In the present age the distinction between the right of a wife and of a husband to maintain the action is at odds with reason. The same may be said as to the inconsistency inherent in recognizing a wife has a cause of action for the impairment of consortium where her husband's injury was the result of an intentional or malicious wrong, but not where it was the result of negligence. Nevertheless, since there is a diversity of opinion among the courts in other jurisdictions and this court has heretofore expressly declined to depart from its earlier decision, having regard for the doctrine of stare decisis, we affirm the judgment.
Judgment affirmed.
WILLIAMS and PALMORE, JJ., dissent.
WILLIAMS, Judge (dissenting).
The conclusion of the majority opinion is reached by application of the doctrine of stare decisis. The salutary effect of adhering to the doctrine of stare decisis is well recognized. But, when the reason for the original rule no longer exists, then stare decisis should not operate to continue an outmoded principle.

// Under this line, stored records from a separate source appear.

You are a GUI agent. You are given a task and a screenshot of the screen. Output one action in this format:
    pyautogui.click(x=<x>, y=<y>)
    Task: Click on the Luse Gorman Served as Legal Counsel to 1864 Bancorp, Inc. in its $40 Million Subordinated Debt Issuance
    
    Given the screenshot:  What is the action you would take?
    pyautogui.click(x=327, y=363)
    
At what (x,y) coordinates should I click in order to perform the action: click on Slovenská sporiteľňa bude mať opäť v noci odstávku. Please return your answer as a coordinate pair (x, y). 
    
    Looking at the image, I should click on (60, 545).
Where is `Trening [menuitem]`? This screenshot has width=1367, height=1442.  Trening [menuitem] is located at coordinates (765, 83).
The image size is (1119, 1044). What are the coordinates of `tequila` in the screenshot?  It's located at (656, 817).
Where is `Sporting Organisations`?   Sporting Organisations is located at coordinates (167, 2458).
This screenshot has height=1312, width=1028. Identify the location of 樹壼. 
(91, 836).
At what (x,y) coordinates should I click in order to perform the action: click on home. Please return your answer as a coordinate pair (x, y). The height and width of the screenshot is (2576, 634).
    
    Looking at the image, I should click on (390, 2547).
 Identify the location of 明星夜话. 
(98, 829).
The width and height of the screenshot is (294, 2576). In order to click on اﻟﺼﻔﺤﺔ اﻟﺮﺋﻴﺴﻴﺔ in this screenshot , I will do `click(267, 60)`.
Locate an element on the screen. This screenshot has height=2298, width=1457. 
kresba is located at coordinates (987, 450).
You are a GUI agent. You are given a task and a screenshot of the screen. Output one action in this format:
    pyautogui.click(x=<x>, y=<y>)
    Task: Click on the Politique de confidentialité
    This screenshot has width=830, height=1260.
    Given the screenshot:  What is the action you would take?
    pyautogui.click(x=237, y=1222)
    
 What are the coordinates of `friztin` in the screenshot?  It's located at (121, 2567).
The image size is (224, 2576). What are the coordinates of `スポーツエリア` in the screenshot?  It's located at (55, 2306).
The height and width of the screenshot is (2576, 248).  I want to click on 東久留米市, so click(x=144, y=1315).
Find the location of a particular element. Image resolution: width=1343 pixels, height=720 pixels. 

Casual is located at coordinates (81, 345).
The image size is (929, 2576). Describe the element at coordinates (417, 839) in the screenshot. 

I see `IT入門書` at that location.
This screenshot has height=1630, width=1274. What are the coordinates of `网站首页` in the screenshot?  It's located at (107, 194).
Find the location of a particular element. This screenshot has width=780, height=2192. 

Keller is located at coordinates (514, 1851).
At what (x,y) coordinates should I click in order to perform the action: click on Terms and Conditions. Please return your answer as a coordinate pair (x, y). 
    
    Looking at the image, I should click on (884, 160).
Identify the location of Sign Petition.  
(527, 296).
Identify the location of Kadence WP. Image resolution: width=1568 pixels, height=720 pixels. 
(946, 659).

The legal status of a married woman has changed to such an extent that, if a husband should have the right to recover for the loss *175 of consortium, then surely the wife should be entitled to the same right. But, in my opinion, there is no discernible reason to allow the right to either. Rather than extend this opinion, I refer to the separate dissenting opinion by Chief Justice Walter V. Schaefer, Illinois Supreme Court, in Dini v. Naiditch, 20 Ill. 2d 406, 170 N.E.2d 881, 86 A.L.R. 2d 1184. Therein the reasons why neither party should have a right of action are very ably stated.
PALMORE, J., joins in this dissent.
NOTES
[1]  Other courts "have neatly solved the dilemma by denying the right of action also to the husband." Note, 23 A.L.R. 2d 1381.
[2]  This, it is pointed out, emphasizes only one element of consortium, the loss of support; whereas, consortium includes companionship, mutual service, felicity and other elements "all welded into a conceptualistic unity," as discussed by the Illinois court in Dini v. Naiditch, infra, 20 Ill. 2d 406, 170 N.E.2d 881, 86 A.L.R. 2d 1184, at 1199, and cases summarized in Annotation, 23 A.L.R. 2d 1378, pp. 1385 et seq.